Le capitalisme est ce qu’il est. En l’occurrence, le capitalisme français est imbriqué dans le capitalisme américain, et l’heure est à la guerre contre la Russie.

Tout cela demande un certain budget et il faut procéder, en fonction, à une restructuration économique. La question a bien sûr déjà été abordée ici.

Donc tout le délire d’une « bataille pour le repartage des richesses » sans rien contextualiser, à caricaturer le président Emmanuel Macron comme un vilain, à dénoncer les milliardaires qui ne partagent rien, c’est du cinéma.

Il n’y a pas de bataille pour le « repartage » des richesses sans affrontement avec la bourgeoisie.

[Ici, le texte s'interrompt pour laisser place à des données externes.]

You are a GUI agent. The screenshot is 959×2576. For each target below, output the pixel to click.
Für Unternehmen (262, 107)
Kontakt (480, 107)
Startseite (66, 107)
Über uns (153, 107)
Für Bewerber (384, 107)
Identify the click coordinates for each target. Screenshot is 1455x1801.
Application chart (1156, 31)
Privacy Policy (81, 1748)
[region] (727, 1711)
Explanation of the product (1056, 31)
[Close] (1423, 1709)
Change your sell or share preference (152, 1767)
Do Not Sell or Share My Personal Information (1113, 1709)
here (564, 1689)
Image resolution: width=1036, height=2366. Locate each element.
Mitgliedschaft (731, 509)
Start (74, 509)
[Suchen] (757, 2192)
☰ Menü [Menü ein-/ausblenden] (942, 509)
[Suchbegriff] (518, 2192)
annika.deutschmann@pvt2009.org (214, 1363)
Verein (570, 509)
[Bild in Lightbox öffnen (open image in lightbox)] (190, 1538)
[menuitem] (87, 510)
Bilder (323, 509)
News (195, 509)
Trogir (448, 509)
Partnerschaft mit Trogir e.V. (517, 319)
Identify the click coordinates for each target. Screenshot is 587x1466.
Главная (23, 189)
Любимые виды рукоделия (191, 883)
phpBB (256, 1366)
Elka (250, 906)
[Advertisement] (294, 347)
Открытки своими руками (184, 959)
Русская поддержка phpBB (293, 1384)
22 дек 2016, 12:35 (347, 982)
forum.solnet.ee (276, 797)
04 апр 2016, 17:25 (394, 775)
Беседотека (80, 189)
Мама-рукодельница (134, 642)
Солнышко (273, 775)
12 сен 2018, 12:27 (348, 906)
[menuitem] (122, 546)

Mais comme personne ne la veut, personne ne mentionne cette classe et préfère parler des milliardaires et de l’affreux gouvernement, en espérant grapiller…

Grapiller quoi ? Des miettes. Ce que le capitalisme voudra bien donner pour assurer la paix sociale, le consensus afin d’aller à l’affrontement militaire contre la Russie.

Et sinon ? Sinon ce sera la violence contre les travailleurs, le fascisme pour porter la guerre aux visées impériales.

Alors, franchement, le 7 mars, il ne tient pas debout. C’est une vantardise anti-historique, une tromperie, qui s’associera aux multiples gueules de bois de plus de la société française et surtout des travailleurs.

Travailleurs qui vont alors s’empresser… d’encore plus pour voter pour l’extrême-Droite. L’absence de substance du 7 mars 2023 est le rêve éveillé de Marine Le Pen pour la prochaine présidentielle.